Mengenai keanggotaan koperasi, Budi Arie menjelaskan bahwa masyarakat desa tidak diwajibkan untuk bergabung.
Dia menekankan bahwa koperasi bersifat sukarela, mandiri, dan berdasarkan gotong royong. Namun, pemerintah akan mendorong partisipasi masyarakat dengan menawarkan strategi seperti diskon belanja bagi anggota koperasi.
Berdasarkan Petunjuk Pelaksanaan Menteri Koperasi RI Nomor 1 Tahun 2025, ada beberapa syarat yang wajib dipenuhi untuk menjadi pengurus Koperasi Merah Putih. Berikut beberapa syarat utamanya:
- Anggota aktif koperasi yang berintegritas dan memiliki pemahaman mengenai dunia perkoperasian, loyal, dan berdedikasi.
- Memiliki jiwa kewirausahaan dan mampu secara teknis.
- Tidak memiliki hubungan darah atau hubungan semenda tingkat pertama dengan pengurus lain atau pengawas.
- Bukan perangkat desa atau kelurahan.
- Komposisi pengurus harus ganjil yakni minimal terdiri dari lima orang.
- Pengurus berhak menunjuk pengelola operasional koperasi dengan wewenang terbatas.
Sementara itu, Budi Arie Setiadi menjelaskan bagaimana setiap koperasi desa merah putih berpotensi menghasilkan keuntungan hingga Rp1 miliar per tahun atau Rp80 triliun untuk 80 ribu koperasi.
Budi Arie mengatakan bahwa angka tersebut berasal dari pemangkasan peran perantara yang merugikan dan efisiensi penyaluran subsidi.
Dia mengungkapkan bahwa data, termasuk dari Kementerian Pertanian, menunjukkan bahwa para “middleman”, rentenir, dan tengkulak bisa mengantongi hingga Rp300 triliun dari desa.

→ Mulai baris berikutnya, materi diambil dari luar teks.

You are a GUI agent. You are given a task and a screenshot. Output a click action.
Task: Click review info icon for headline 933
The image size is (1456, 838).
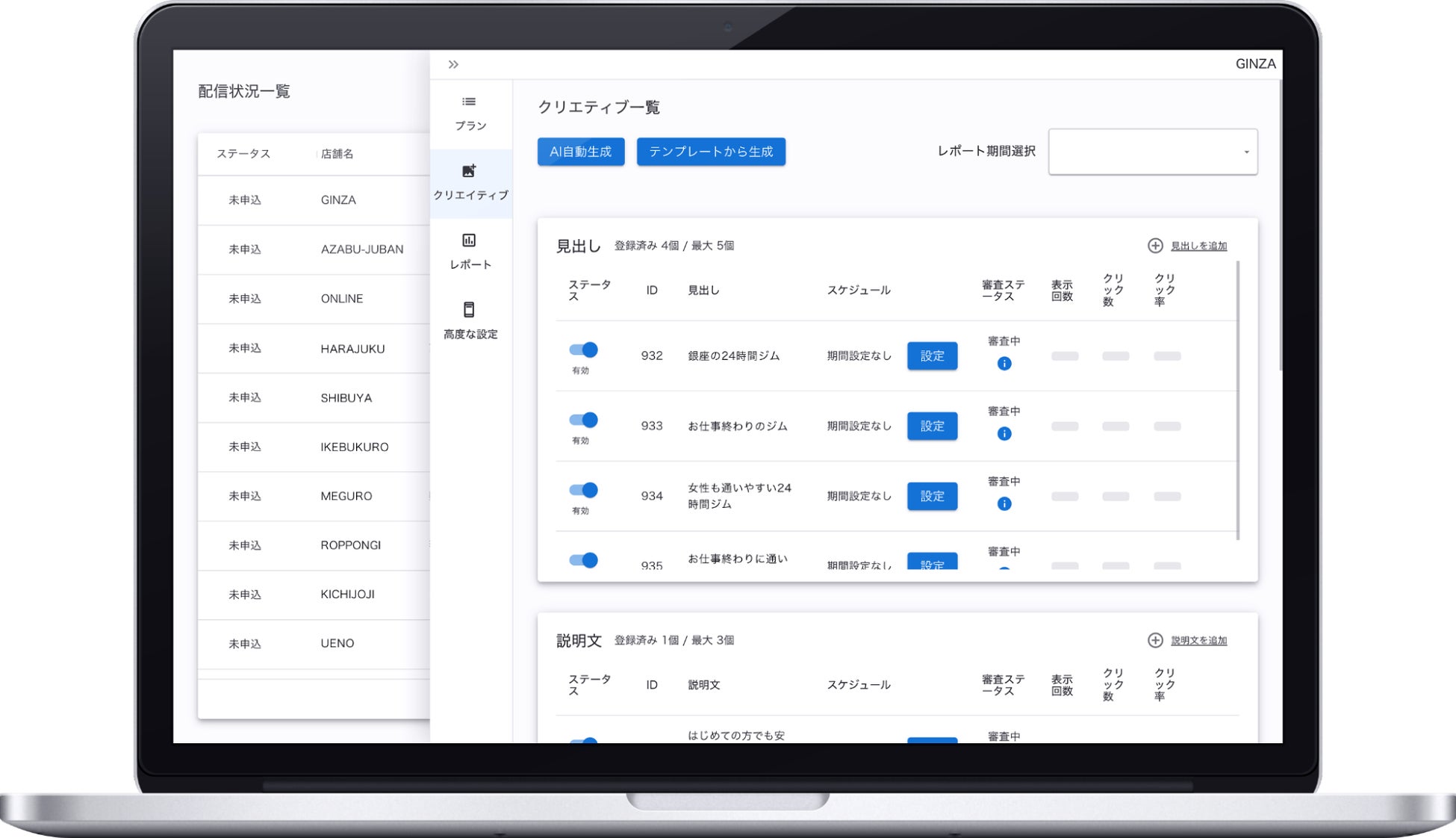pos(1004,434)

Menurut Budi Arie, ini terjadi salah satunya karena selisih harga yang sangat timpang antara harga di tingkat petani/produsen dan harga jual di perkotaan. Sebagai contoh, wortel yang dibeli Rp500 dari petani bisa dijual Rp5.000 di kota.
“Nilai orang tengah ini terlalu besar. Jadi tidak adil buat masyarakat desa, tidak adil juga buat masyarakat kota,” ujar Budi Arie.
Dengan efisiensi jalur distribusi melalui koperasi desa, Budi Arie memperkirakan Ro90 triliun atau sekitar 30 persen dari total Rp300 triliun tersebut dapat diselamatkan dan dialirkan kembali ke desa. Angka inilah, yang menurut dia, menjadi salah satu asal-usul perhitungan potensi keuntungan Rp1 miliar per unit koperasi.